Volodymyr Zelensky ha fatto tappa a Berlino, dove Ucraina e Germania hanno siglato una serie di accordi su difesa, sistemi digitali di combattimento e produzione di droni. Al centro dell’incontro con il cancelliere Friedrich Merz e con il ministro della Difesa Boris Pistorius ci sono stati soprattutto i progetti militari, considerati prioritari da Kiev.
Tra i punti principali dell’intesa figurano lo scambio di dati operativi raccolti sul campo e la cooperazione nello sviluppo di nuovi sistemi d’arma.
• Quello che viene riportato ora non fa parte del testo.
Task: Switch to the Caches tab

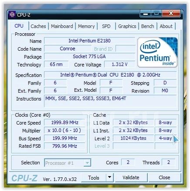Action: (38, 26)
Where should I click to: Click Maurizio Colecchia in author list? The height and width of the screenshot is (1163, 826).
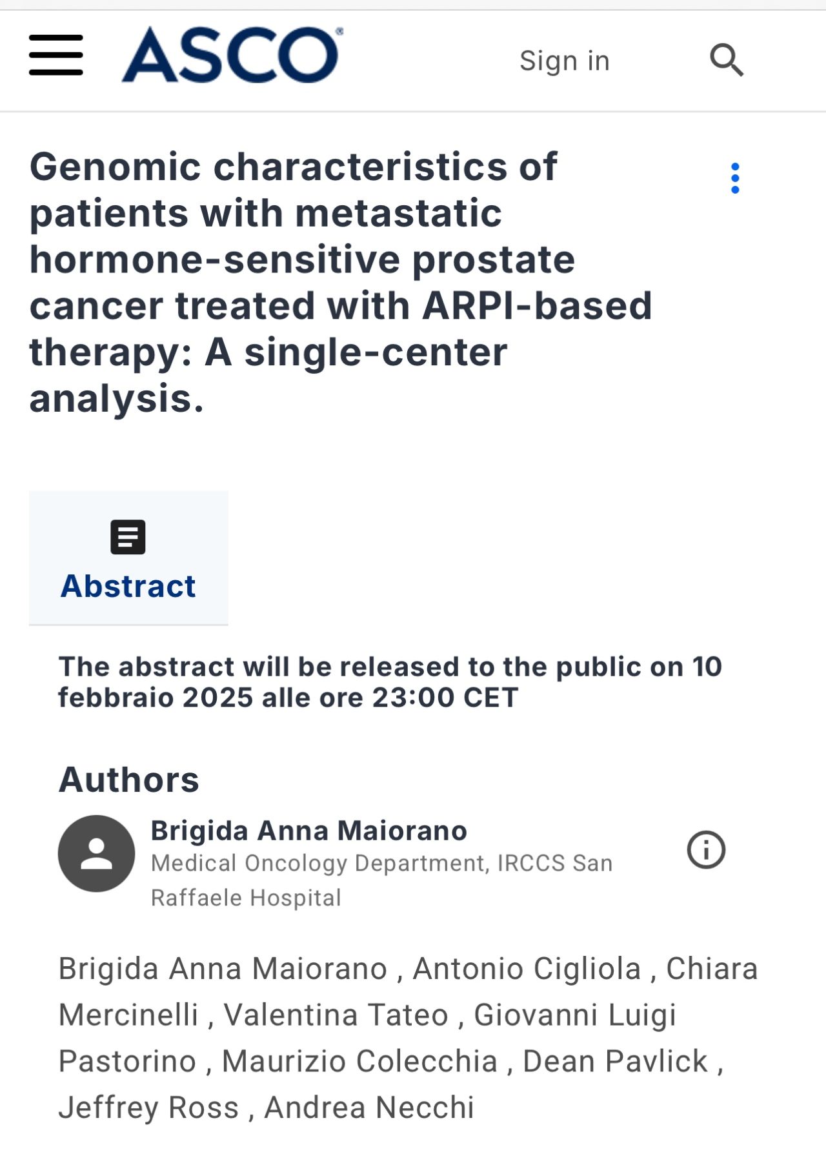pos(359,1061)
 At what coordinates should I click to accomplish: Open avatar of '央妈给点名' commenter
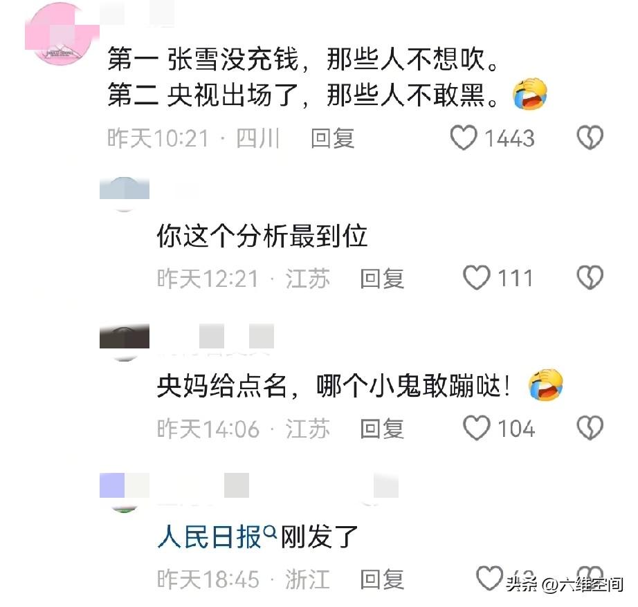click(x=124, y=342)

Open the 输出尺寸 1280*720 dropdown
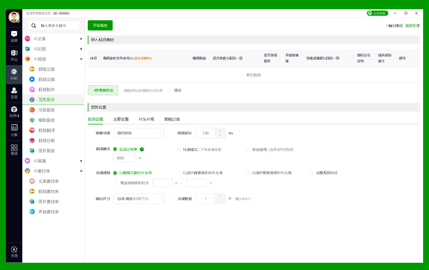pyautogui.click(x=138, y=198)
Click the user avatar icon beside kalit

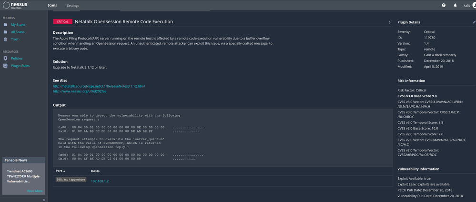coord(474,6)
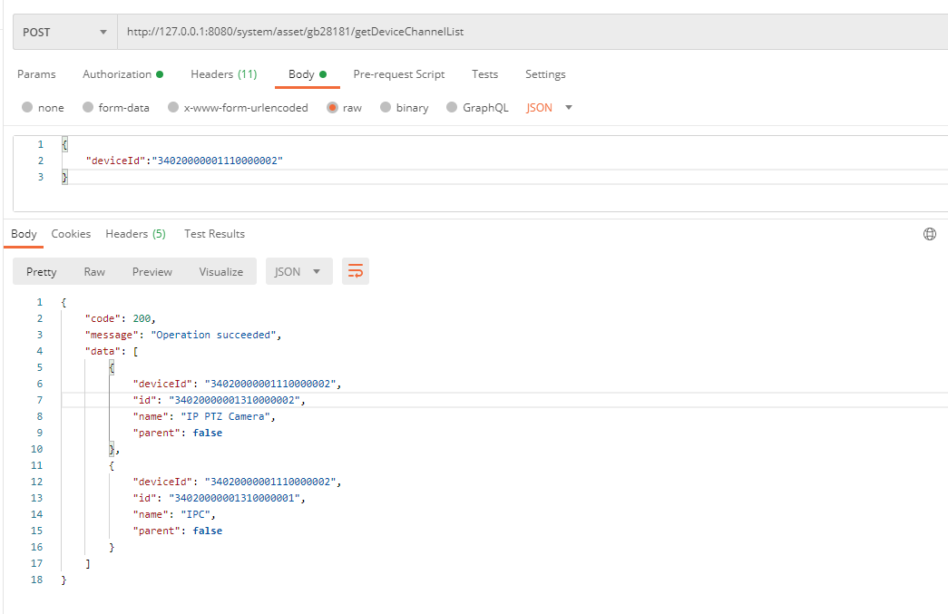Open the Pre-request Script tab
948x614 pixels.
tap(398, 74)
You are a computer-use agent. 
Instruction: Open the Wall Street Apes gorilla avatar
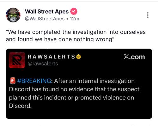click(x=13, y=15)
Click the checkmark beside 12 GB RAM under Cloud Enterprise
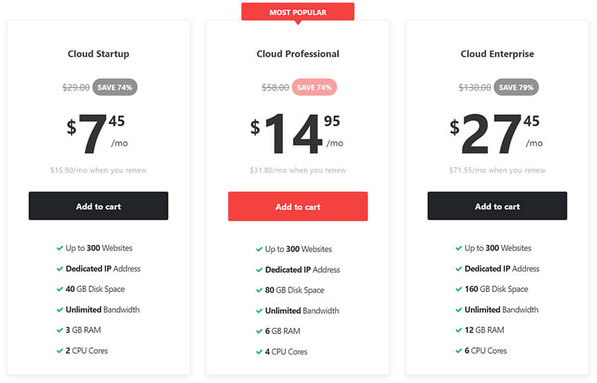This screenshot has height=383, width=597. click(458, 330)
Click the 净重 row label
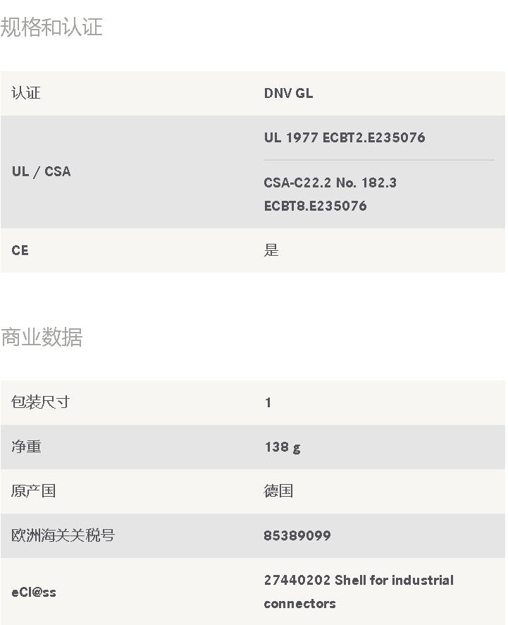The image size is (508, 625). point(26,447)

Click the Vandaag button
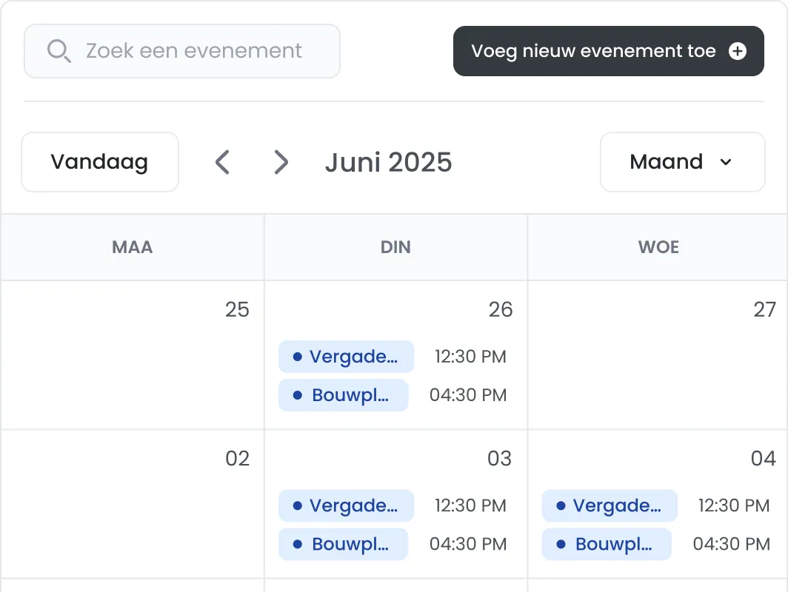pyautogui.click(x=99, y=162)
Berlino punta anche a rafforzare la collaborazione tecnologica con l’Ucraina, valorizzando l’esperienza maturata da Kiev nella guerra e nei sistemi di difesa aerea.
Secondo Zelensky, gli accordi firmati sono almeno dieci e quelli sulla produzione di droni rappresentano un passaggio di rilievo per l’Europa. La Germania sosterrà inoltre nuove forniture per la difesa aerea ucraina, tra missili Patriot e ulteriori lanciatori IRIS-T, con l’obiettivo di proteggere città e infrastrutture strategiche.
Nei colloqui si è parlato anche di joint venture industriali tra aziende tedesche e ucraine. Il piano prevede la realizzazione di migliaia di droni a medio e lungo raggio nell’ambito dell’iniziativa “Build with Ukraine”, rafforzando così la cooperazione tra Berlino e Kiev sul fronte della sicurezza.